Other materials in the collection relate to specific events, such as the invitation to the Graduating Exercises of De Witt Clinton High School in 1903.  As mentioned in the invitation, the graduation ceremony was held at another school, as this was before the school moved to its new location on Tenth Avenue in 1906.

Eleventh Reunion of the the Ninth Class Association of Old Public School No. 14, 1874, In the Ephemera Collection. Museum of the City of New York. F2012.18.238.

The collection also includes invitations to alumni events and dinners, such as that for the Ninth Class Association for Old Public School No. 14, to the left.
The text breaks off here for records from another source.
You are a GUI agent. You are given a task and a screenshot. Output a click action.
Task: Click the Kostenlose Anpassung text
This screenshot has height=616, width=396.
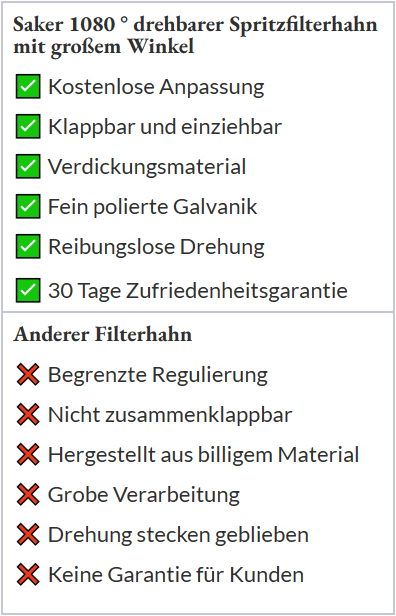pos(156,87)
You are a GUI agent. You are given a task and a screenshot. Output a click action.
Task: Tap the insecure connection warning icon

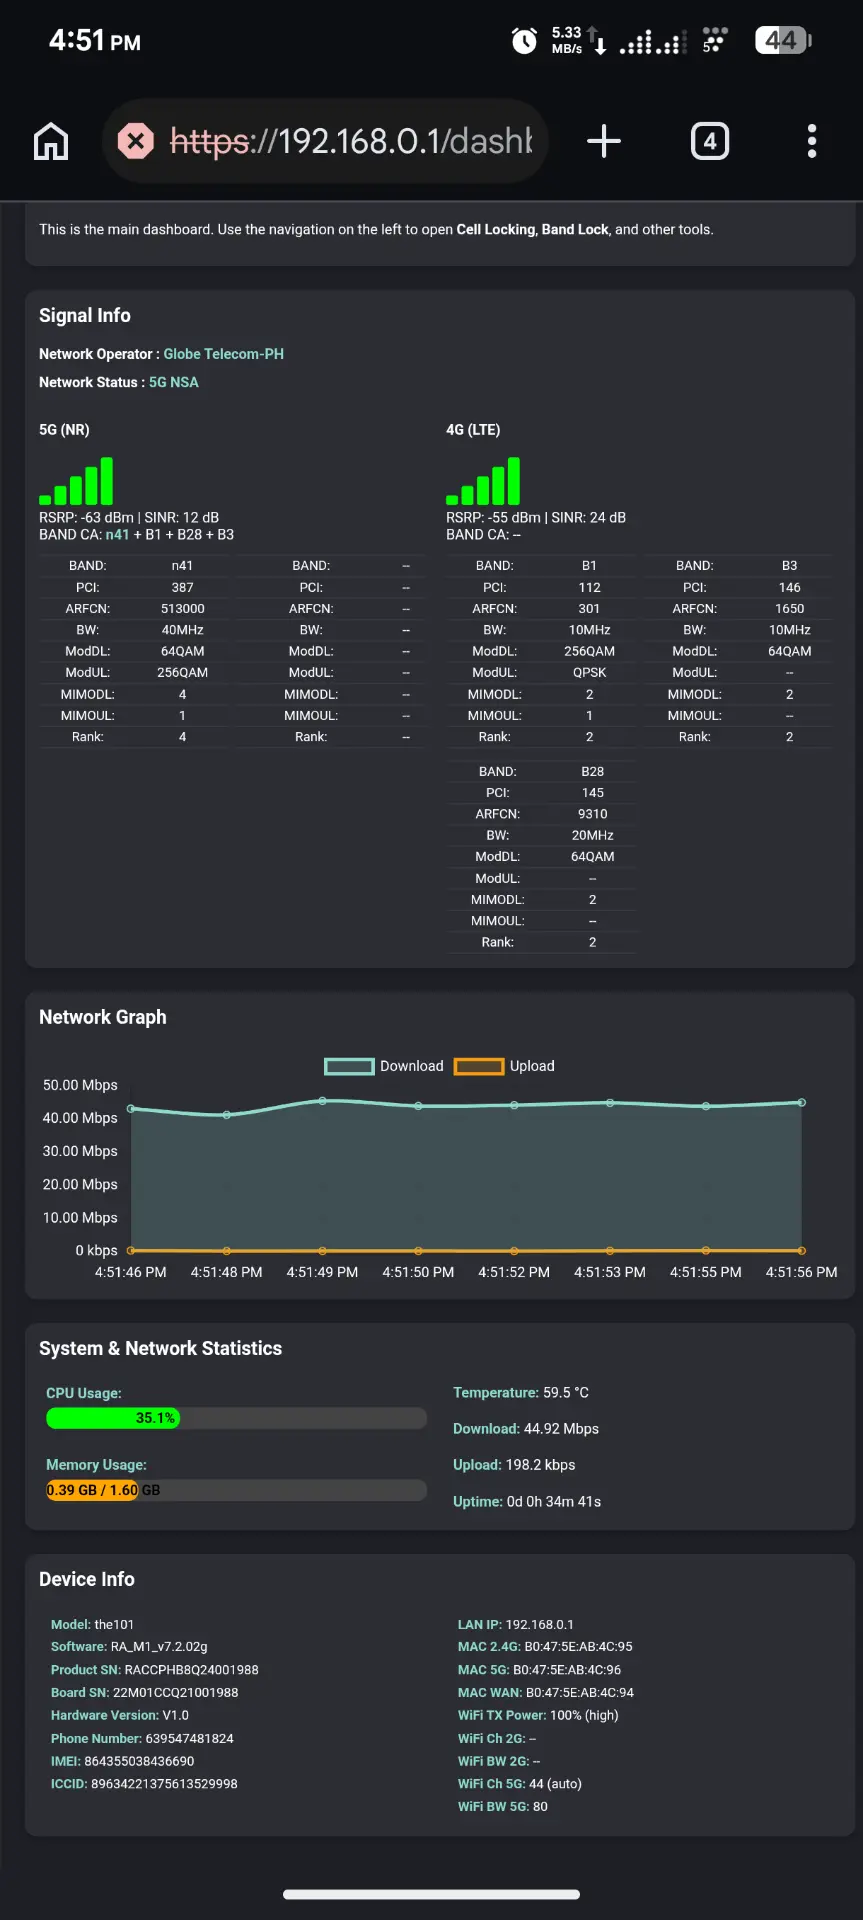(136, 141)
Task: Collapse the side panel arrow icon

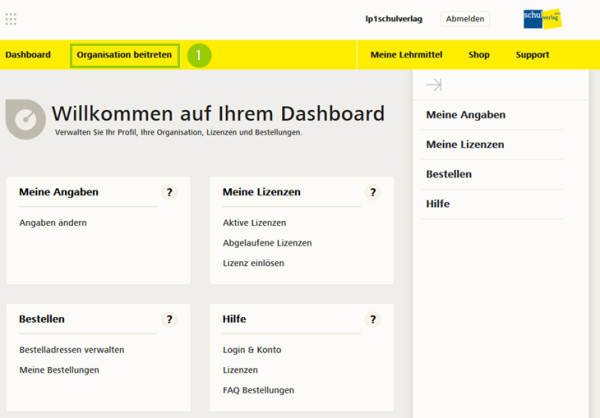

As I looked through the Private School materials, I came across an object I had not encountered with the Public School materials:  a receipt for education expenses.  This 1859 receipt from the Grammar School of Columbia College is for a charge of $10 for a 5-week course in Classics – the equivalent of $275 today.

Grammar School of Columbia College, 1857, in the Ephemera Collection. Museum of the City of New York. 33.134.6.

Admission card to Mechanics' Institute School, 1846, in the Ephemera Collection. Museum of the City of New York. F2012.18.239

Admission card to Mechanics’ Institute School, 1846, in the Ephemera Collection. Museum of the City of New York. F2012.18.239

In contrast, the collection holds an admission card to a seminar at the Tabernacle offered by the Mechanics’ Institute, the oldest privately owned endowed technical school in the country, offering free evening courses in trade-related vocations since 1820.

I also found materials for schools that provided instruction in more specialized pursuits, such as “Miss McCabe’s Academy of Dancing,” “The Dagmar Perkins Institute of Vocal Expression,” and “Disbrow’s W. H. Riding School.”   There are also various “Schools for Boys,” and “Academies for Young Ladies.”

No matter what the fall holds for you students (and teachers) out there, I hope it brings some consolation that New Yorkers for centuries before – and we hope for centuries to come – have faced the first day of school.  You might even be able to find an image of your school on the Collections Portal.